The regulation of GM events should be based on scenarios for harm (to health or environment) that are based on realistic, well-defined and validated biological mechanisms, rather than fear of "unknown unknowns". The precautionary principle is based on the possibility that there might be "unknown bad scenarios that we don't even know we don't know about". This philosophy is no longer appropriate for the use of a method that has been extant for 38 years, has been used in crops and in the human and animal food chain for 26 years, and that has been used in thousands of labs worldwide for research purposes over the last 35 years. We now know an enormous amount about the use of this method.

In the future, any application of the precautionary principle, based on acknowledgement of incomplete knowledge, should be accompanied by an exit strategy. Such an exit strategy should be in the form of a post-cautionary principle that reviews regulations at defined intervals and assesses if they continue to be appropriate.
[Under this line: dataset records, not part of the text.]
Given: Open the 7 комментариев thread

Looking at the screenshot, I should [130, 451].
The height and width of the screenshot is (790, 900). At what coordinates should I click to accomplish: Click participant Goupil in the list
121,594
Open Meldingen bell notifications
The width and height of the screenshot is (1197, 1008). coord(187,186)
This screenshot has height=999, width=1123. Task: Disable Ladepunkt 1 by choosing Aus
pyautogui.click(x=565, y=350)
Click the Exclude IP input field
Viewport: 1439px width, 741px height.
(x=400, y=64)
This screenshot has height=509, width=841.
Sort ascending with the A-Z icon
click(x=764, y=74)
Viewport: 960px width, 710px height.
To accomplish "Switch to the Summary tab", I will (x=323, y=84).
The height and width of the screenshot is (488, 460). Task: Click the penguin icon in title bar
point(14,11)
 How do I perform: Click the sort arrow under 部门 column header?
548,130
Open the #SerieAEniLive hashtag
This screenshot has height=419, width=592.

We therefore welcome the current consultation and encourage regular reviews whatever the outcome.

DEFRA should carefully study the revised GM regulations that will apply in the US from 6th April 2021 (APHIS SECURE).

https://www.aphis.usda.gov/aphis/ourfocus/biotechnology/biotech-rule-revision#:~:text=The%20SECURE%20rule%2C%20which%20stands,they%20were%20established%20in%201987

In this revised regulation, the stringency of regulation of both gene editing and also GM events is substantially reduced. DEFRA should consider adopting many or all these revised policies, which were formulated after extensive consultation with the US plant science community and many other stakeholders.

This statement reflects TSL’s submission to the UK DEFRA consultation on the Regulation of Genetic Technologies, March 2021.